GIVEN INSTRUCTION:
Render the lines below as a Markdown table with the columns Row and Line, numbering each row and skipping blank lines. Leave the pictures out of the table.

MATERIAL:

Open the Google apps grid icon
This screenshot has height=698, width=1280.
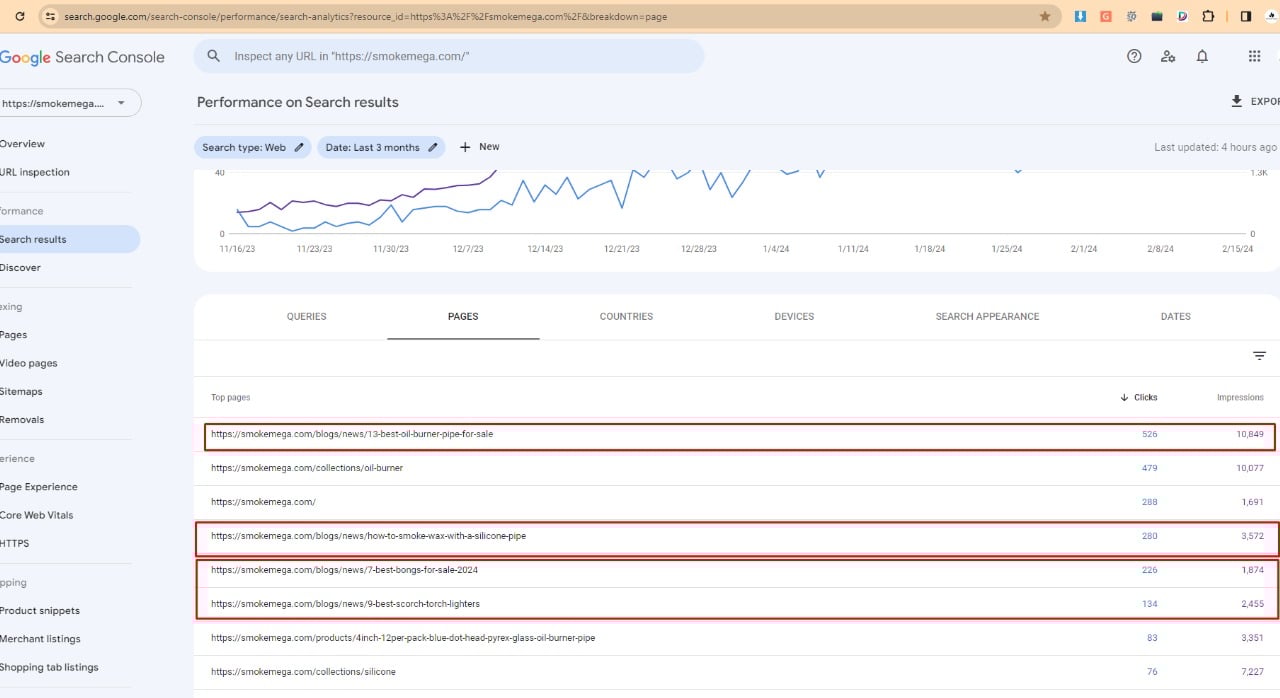tap(1255, 56)
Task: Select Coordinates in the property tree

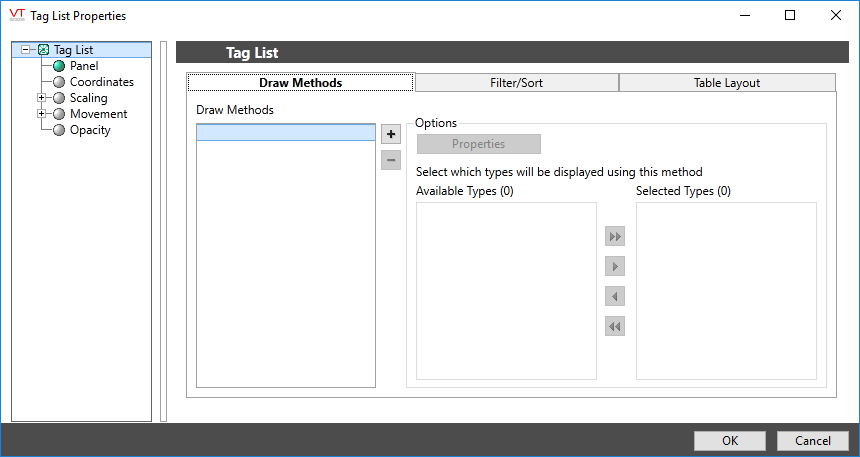Action: click(101, 82)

TASK ANSWER:
| Row | Line |
|---|---|
| 1 | Open the Google apps grid icon |
| 2 | This screenshot has height=698, width=1280. |
| 3 | tap(1255, 56) |
| 4 | Task: Select Coordinates in the property tree |
| 5 | Action: click(101, 82) |